Institution: University of California, San Francisco
Investigator(s): Judith Walsh, M.D., M.P.H.
Award Cycle: 2019 (Cycle 28) Grant #: 28IP-0034 Award: $499,241
Subject Area: Tobacco-Use Prevention and Cessation
Award Type: High Impact Pilot Award
Abstracts

Initial Award Abstract

Lung cancer is the leading cause of cancer death in the United States.  Lung cancer screening with low dose computed tomographic tomography is currently recommended for individuals at high risk for lung cancer based on current or past smoking history.  When an individual is about to receive a test for lung cancer, he/she might feel particularly vulnerable to the effects of smoking and so this would be an optimal time to encourage smokers to quit.  Little is known about how best to promote smoking cessation among individuals who are receiving lung cancer screening.

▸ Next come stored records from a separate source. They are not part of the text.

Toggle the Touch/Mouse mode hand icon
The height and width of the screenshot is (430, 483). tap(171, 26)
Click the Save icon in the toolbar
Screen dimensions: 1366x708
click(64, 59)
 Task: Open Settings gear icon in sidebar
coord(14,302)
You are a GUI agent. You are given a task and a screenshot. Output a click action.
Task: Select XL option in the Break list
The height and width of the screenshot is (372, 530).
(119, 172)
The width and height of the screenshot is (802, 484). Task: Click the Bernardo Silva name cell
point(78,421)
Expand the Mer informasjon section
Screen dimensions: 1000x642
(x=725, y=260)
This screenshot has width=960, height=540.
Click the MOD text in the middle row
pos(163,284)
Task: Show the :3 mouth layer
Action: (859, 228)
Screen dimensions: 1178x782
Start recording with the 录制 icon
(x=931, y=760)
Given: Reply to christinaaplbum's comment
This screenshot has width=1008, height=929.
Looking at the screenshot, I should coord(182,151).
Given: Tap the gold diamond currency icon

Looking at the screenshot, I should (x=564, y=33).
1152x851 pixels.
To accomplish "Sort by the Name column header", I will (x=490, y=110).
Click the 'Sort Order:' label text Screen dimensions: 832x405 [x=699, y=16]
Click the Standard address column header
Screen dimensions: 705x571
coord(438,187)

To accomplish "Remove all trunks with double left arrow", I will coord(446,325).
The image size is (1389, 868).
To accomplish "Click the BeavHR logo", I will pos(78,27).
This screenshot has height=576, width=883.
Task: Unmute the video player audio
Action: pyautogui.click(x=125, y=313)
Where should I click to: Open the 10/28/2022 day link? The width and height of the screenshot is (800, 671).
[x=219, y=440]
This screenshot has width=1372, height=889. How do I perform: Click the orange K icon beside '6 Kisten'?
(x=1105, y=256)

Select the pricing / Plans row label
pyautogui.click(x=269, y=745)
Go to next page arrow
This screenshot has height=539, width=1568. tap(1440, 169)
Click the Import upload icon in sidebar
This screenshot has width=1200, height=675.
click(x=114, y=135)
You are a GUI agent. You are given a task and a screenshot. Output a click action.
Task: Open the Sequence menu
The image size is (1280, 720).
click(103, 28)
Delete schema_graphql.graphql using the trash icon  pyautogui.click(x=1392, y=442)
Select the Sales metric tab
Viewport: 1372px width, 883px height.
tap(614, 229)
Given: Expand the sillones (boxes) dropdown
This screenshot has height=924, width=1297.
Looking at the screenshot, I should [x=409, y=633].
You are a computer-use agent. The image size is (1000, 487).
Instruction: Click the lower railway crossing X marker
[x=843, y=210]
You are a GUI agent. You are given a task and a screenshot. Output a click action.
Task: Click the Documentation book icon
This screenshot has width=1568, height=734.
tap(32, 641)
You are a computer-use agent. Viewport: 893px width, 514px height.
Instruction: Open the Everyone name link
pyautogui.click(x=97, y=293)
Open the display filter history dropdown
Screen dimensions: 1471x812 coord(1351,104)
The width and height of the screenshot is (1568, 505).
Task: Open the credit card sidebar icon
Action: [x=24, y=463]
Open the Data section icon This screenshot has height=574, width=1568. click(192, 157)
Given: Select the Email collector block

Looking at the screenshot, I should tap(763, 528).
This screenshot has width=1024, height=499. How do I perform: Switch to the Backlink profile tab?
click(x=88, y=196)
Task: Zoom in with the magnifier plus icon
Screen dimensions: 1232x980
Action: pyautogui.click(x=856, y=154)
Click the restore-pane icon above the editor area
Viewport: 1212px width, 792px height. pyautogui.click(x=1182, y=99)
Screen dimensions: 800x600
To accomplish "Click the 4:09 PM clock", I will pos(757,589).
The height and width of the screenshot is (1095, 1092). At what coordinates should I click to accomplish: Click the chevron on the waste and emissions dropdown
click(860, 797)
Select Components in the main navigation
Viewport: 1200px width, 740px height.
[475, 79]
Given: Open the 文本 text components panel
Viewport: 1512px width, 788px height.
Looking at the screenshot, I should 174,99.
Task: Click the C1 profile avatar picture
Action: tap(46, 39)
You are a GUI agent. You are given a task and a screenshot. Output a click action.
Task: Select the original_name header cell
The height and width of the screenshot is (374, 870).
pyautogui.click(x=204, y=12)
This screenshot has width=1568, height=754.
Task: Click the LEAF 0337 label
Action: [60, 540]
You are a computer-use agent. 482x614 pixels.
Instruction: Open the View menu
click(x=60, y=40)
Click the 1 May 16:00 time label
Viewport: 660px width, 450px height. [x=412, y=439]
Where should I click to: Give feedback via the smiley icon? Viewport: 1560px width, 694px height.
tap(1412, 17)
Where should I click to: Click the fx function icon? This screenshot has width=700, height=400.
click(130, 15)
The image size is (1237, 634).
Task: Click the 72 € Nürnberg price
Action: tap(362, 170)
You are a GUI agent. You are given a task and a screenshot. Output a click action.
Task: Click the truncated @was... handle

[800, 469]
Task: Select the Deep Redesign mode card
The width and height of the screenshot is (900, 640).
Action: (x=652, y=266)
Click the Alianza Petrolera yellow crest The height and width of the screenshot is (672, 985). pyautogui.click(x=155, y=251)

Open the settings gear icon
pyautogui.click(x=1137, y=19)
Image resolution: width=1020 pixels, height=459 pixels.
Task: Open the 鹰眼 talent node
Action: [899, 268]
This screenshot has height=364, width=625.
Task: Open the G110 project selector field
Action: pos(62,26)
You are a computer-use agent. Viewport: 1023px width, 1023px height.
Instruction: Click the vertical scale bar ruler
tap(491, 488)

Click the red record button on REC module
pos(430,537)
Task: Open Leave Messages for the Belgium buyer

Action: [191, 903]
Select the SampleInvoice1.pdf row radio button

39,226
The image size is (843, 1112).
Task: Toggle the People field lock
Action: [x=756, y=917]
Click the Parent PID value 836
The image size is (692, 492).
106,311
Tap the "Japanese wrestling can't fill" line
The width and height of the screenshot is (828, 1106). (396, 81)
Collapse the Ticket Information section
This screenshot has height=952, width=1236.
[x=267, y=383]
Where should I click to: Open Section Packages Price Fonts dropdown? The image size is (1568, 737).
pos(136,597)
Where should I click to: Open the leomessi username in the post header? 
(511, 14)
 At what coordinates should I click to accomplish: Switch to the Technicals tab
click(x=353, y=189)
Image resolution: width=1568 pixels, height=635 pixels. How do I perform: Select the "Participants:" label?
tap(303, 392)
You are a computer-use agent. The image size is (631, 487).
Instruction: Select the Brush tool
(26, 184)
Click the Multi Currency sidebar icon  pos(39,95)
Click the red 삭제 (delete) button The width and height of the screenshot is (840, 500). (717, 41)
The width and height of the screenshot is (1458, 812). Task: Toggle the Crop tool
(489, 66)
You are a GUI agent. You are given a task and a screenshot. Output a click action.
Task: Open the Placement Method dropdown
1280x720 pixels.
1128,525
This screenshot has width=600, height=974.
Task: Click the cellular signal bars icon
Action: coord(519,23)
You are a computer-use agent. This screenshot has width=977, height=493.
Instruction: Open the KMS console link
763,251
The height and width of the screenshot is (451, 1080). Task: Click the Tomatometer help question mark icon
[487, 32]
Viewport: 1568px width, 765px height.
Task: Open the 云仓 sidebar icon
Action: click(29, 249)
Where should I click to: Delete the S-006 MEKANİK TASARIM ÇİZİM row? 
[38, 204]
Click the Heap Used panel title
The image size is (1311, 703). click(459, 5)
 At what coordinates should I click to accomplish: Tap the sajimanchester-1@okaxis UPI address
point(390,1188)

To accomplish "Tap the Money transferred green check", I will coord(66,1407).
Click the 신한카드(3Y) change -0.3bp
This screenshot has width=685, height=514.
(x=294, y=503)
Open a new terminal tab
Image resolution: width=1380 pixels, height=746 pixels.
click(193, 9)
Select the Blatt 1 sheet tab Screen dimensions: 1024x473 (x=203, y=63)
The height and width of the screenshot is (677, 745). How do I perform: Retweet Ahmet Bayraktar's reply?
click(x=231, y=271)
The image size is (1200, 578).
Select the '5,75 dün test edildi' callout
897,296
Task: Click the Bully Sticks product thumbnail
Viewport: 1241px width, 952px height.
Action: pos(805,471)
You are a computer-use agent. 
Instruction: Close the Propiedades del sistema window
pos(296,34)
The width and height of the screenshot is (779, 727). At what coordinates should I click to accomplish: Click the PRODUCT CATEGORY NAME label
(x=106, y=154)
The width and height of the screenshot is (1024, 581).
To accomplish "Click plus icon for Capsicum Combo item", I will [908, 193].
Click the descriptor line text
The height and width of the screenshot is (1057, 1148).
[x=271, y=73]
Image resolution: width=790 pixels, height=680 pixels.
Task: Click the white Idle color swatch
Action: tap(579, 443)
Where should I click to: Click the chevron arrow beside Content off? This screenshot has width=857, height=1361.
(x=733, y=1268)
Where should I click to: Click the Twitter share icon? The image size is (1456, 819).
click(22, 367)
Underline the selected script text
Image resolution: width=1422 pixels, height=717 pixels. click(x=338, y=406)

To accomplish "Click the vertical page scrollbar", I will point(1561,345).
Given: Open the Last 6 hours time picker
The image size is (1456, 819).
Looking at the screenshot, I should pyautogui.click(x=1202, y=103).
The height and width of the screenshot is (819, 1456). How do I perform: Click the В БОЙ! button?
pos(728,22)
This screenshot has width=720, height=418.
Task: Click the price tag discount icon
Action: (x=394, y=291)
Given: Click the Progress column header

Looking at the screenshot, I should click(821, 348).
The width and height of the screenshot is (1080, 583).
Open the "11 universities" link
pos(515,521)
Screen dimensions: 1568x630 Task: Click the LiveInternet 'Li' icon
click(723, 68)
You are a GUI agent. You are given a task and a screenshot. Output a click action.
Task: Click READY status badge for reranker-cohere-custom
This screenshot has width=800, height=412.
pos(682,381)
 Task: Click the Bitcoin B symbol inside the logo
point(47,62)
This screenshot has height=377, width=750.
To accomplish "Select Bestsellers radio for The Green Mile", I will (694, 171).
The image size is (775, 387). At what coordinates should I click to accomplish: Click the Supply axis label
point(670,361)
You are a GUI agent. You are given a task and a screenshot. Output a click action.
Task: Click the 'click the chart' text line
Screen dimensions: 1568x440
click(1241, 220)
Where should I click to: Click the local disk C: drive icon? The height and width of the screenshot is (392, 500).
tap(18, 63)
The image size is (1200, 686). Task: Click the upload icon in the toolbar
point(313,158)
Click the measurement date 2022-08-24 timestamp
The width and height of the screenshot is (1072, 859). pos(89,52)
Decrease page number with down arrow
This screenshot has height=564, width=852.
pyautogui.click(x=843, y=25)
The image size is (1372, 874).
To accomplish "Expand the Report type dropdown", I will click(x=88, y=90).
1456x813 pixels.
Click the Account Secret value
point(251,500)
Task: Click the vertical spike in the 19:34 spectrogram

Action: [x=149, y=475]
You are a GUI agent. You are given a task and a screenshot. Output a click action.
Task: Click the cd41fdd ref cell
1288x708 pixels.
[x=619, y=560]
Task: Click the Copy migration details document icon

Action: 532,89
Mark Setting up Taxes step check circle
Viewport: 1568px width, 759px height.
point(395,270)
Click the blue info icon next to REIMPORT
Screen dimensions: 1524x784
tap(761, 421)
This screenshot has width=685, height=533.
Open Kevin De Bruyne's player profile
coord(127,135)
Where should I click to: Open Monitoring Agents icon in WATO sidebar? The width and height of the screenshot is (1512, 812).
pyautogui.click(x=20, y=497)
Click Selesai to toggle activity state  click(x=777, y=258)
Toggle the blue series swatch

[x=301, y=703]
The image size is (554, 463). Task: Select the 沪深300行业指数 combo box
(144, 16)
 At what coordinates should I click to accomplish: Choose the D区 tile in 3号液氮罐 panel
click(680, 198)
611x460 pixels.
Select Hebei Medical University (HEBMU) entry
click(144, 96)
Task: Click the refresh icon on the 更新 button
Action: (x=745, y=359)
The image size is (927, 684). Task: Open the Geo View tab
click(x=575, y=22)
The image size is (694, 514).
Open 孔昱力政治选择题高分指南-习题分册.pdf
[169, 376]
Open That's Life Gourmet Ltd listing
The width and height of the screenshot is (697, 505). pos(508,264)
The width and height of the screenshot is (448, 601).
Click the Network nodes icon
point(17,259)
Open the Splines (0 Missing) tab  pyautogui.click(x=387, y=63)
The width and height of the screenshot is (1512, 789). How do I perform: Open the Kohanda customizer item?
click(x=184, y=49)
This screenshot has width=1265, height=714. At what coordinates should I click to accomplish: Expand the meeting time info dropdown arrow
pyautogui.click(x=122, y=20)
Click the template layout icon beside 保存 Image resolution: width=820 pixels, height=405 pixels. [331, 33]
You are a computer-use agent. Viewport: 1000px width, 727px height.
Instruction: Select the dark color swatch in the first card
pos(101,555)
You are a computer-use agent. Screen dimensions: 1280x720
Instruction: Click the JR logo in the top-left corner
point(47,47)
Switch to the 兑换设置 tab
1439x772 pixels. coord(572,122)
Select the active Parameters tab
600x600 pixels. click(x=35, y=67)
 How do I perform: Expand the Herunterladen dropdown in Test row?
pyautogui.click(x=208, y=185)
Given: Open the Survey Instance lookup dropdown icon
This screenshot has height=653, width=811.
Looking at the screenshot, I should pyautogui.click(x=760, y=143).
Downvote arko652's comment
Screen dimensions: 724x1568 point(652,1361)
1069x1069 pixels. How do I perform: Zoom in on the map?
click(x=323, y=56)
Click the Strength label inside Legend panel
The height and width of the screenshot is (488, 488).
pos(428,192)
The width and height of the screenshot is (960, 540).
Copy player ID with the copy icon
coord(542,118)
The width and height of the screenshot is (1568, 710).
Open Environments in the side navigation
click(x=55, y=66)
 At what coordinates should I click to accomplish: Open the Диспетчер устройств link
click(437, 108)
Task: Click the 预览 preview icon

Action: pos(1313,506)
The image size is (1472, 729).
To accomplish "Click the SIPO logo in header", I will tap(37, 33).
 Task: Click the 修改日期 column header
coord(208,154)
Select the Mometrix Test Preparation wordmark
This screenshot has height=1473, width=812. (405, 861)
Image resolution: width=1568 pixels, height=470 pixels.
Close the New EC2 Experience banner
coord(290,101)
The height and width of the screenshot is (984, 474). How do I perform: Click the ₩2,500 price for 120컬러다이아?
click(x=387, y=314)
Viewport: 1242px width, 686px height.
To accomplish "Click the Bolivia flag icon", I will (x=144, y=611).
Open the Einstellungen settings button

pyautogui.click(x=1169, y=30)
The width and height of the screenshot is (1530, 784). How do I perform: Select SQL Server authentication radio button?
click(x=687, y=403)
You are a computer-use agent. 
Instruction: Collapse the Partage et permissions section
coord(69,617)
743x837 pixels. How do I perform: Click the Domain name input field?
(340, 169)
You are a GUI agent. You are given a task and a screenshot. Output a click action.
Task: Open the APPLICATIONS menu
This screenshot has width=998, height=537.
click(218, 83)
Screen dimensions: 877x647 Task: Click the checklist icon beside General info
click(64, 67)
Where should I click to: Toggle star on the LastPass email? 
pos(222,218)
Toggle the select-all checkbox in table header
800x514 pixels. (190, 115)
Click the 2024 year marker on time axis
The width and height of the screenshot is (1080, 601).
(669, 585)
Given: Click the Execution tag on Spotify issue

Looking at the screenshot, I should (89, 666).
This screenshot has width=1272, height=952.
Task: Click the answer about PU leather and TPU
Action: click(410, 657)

We propose developing and testing a novel smoking cessation intervention, CONNECT, which will start at the time the individual is receiving lung cancer screening.  CONNECT will include an interactive Video Doctor which will provide participants with information tailored to their individual responses as well as proactive outreach using brief telephone calls and text messaging to follow up smokers with motivation enhancement to refer and engage patients in evidence based smoking cessation interventions (such as quitline utilization). 

After development and usability testing, we will test CONNECT in a pilot study among diverse smokers in two settings, San Francisco Veterans Affairs Medical Center and University of California, San Francisco, Division of General Internal Medicine.  We will first assess feasibility with 10 participants and then conduct a randomized controlled trial with 90 participants to assess the impact of CONNECT on smoking abstinence in these two settings.  Participants will be randomized to CONNECT or a control condition where they will undergo assessment and then receive a smoking cessation resource list.  The primary study outcome will be biochemically confirmed 30-day smoking abstinence at 3 months. Secondary outcomes will include self reported smoking status at 3 months, quit attempts, use of evidence based smoking cessation resources (quitline, medications to help stop smoking and counseling) feasibility and acceptability of the intervention.

The knowledge gained from this study will provide the pilot data necessary to apply for a larger study to test our unique intervention for promoting smoking cessation among a diverse population of high-risk smokers so that ultimately more smokers can be reached and encouraged to quit.